Task item: From the line that contains "Delivery label text" down to the final line below, please repeat each line exactly and nothing more, with no pictures.

Source information:
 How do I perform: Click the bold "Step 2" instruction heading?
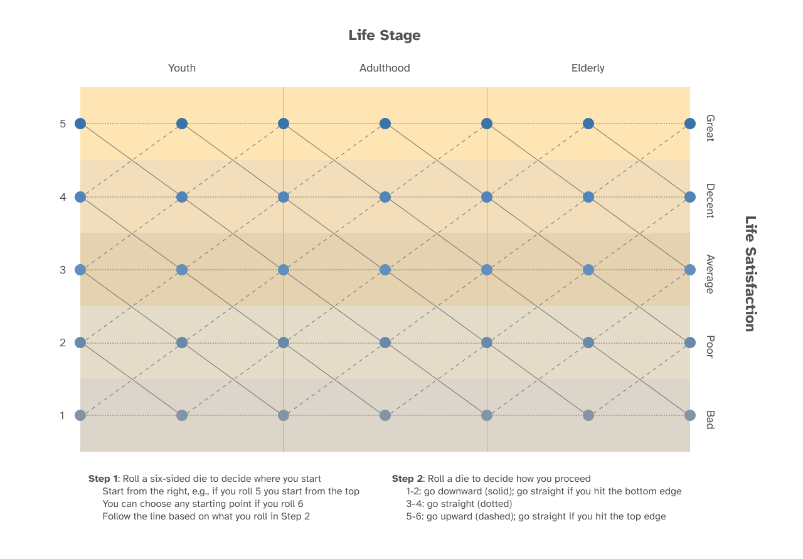(407, 479)
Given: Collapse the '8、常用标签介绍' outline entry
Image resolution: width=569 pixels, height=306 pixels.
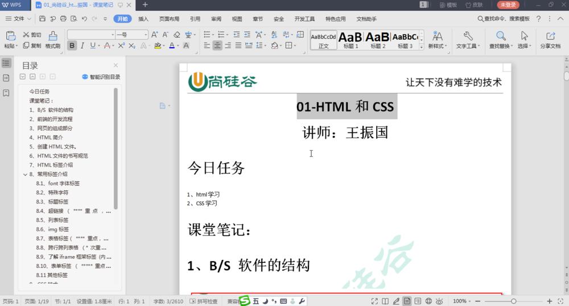Looking at the screenshot, I should point(25,174).
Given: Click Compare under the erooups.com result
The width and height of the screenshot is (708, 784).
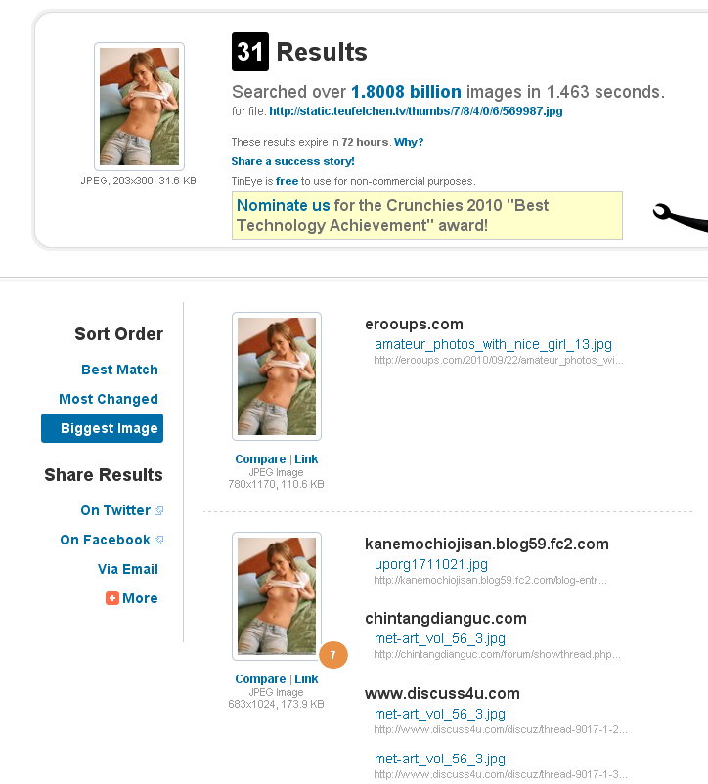Looking at the screenshot, I should (x=260, y=459).
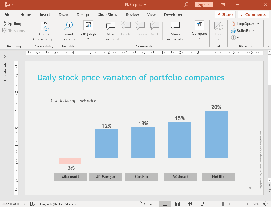
Task: Switch to the View ribbon tab
Action: pyautogui.click(x=151, y=14)
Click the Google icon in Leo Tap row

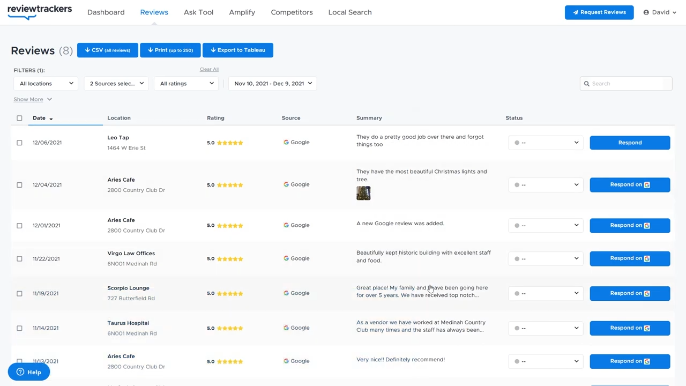tap(286, 143)
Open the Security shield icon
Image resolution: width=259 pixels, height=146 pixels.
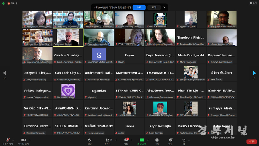pyautogui.click(x=90, y=140)
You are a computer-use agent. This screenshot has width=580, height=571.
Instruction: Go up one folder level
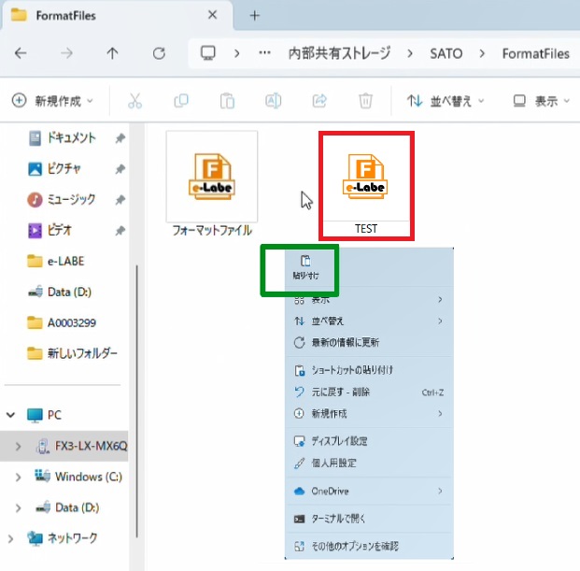112,53
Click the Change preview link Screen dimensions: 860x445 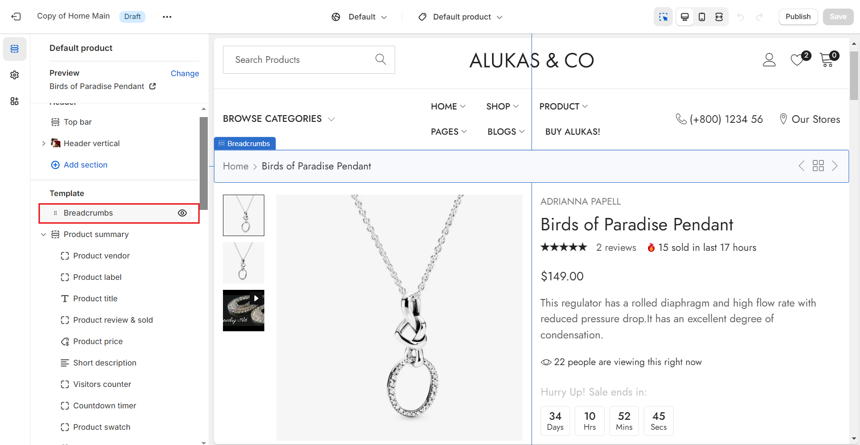(x=184, y=73)
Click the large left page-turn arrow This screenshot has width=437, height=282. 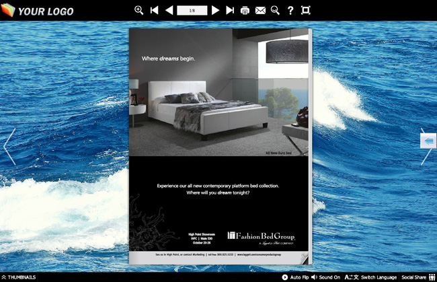[x=10, y=147]
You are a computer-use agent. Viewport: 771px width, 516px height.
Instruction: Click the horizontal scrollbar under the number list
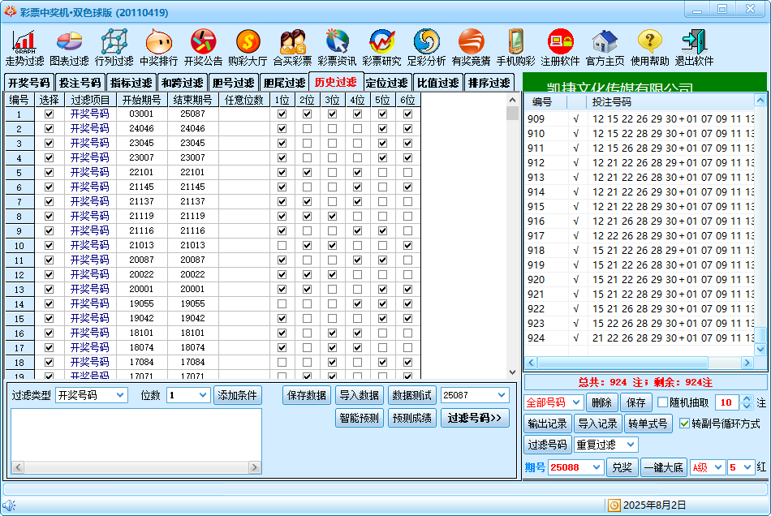coord(641,363)
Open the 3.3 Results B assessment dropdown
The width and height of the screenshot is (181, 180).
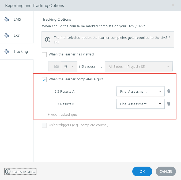[x=141, y=104]
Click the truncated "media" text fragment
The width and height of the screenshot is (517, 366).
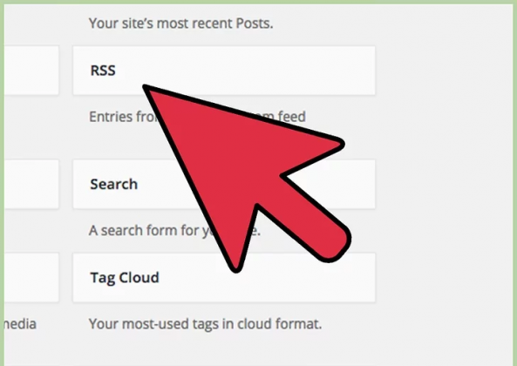click(20, 324)
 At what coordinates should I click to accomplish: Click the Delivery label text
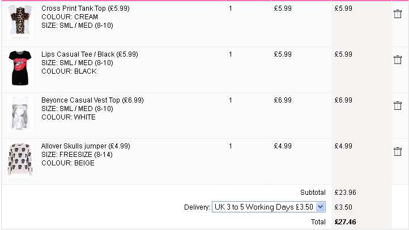click(197, 207)
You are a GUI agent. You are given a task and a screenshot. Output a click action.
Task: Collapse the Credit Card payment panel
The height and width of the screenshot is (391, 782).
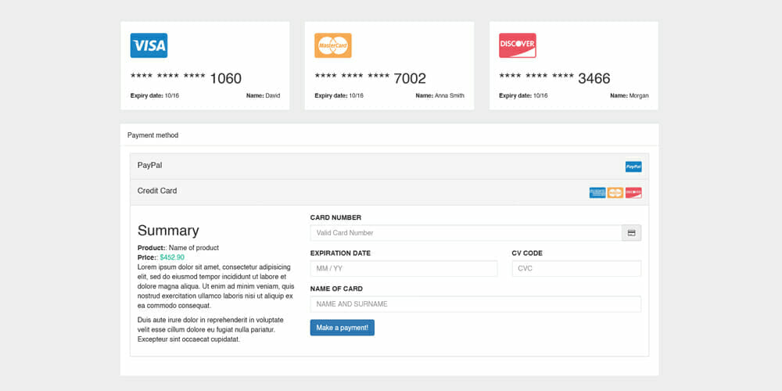coord(157,191)
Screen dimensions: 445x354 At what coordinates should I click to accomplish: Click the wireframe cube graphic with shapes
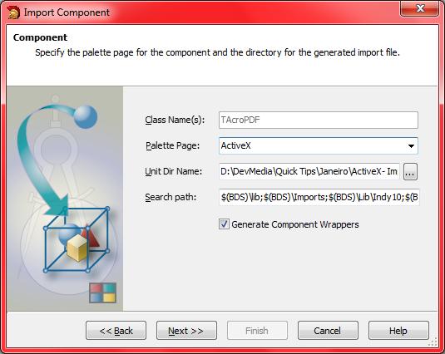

Answer below:
 At what coordinates should I click to accomplish: Click the Delivery label text
click(197, 207)
You are a GUI agent. You are given a task and a screenshot. Output a click action.
Task: Collapse the Credit Card payment panel
The height and width of the screenshot is (391, 782).
coord(157,191)
Screen dimensions: 445x354 At what coordinates should I click to accomplish: Click the wireframe cube graphic with shapes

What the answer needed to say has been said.